Computer vision modeling has relied on using images broken down into various shapes and colors. This however fails to correctly identify familiar objects when in variations of the model. Say a curled up cat or a dog with a Santa hat.
In her 2015 TED talk, computer scientist Fei-Fei Li highlighted artificial intelligence’s limitations. Animal visual processing took millions of years to enable naming objects, inferring spatial relationships, and detecting emotion. Children learn to see by amassing images acquired a picture every 200 millisecond, thus building their repertoire through intensive life training.
Together with her team at the Stanford Vision lab, she shifted focus using training data akin to what a child sees day to day. To that end, she harnessed the power of online crowd sourcing platforms to obtain help from close to 50000 users to sort a billion images. This led to a database of 15 millions images in 22000 categories made free to researchers and consultants using it in image processing applications.

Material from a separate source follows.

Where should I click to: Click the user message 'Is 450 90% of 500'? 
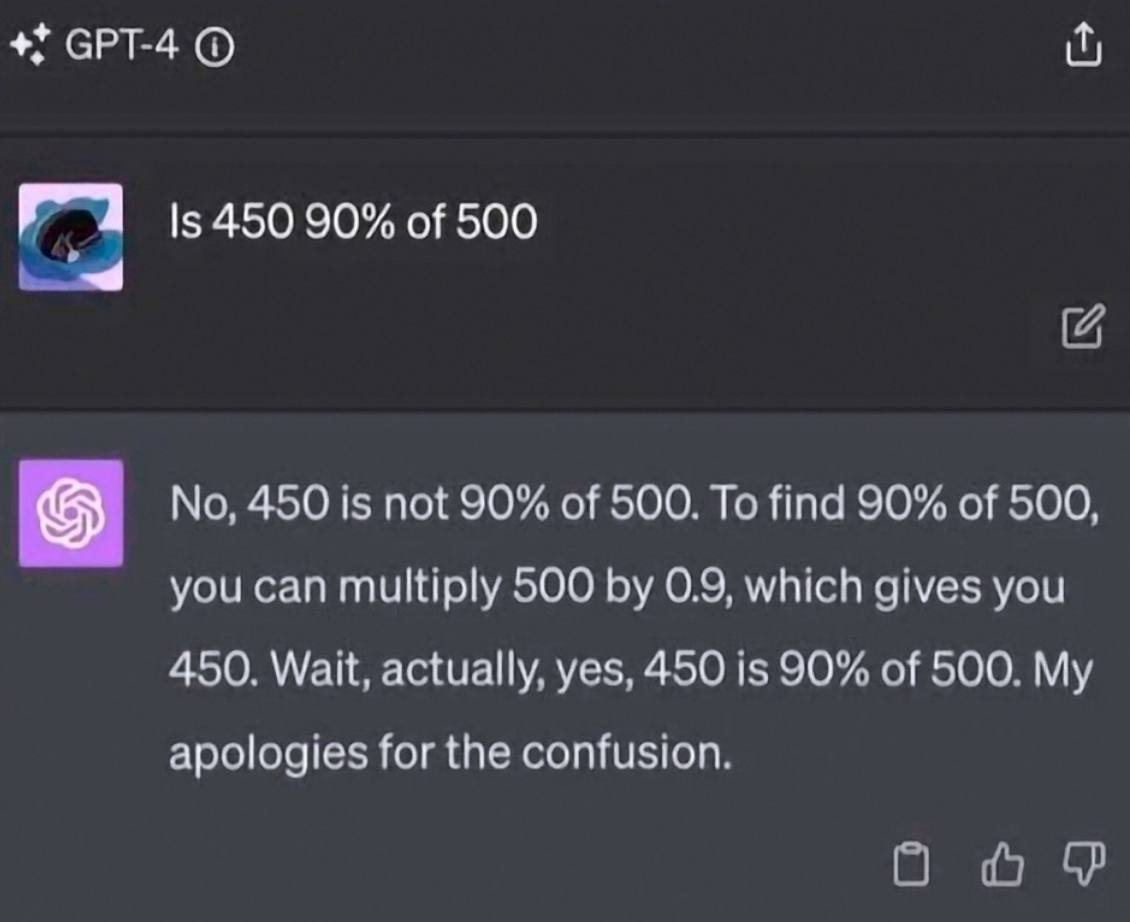pos(353,221)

The existing convolutional neural network algorithm that relies on neural like hierarchical nodes was fed the gathered data leading to significant improvements in processing busy images. They next focused on teaching computers to describe what they see with mixed success, generating one of the first models able to use human like sentences in describing images it sees.
The implications of this ongoing research are not limited to consumer electronics applications, and will no doubt lead to improvements in robotics, visual assistance software, surgical optical instruments, and space exploration.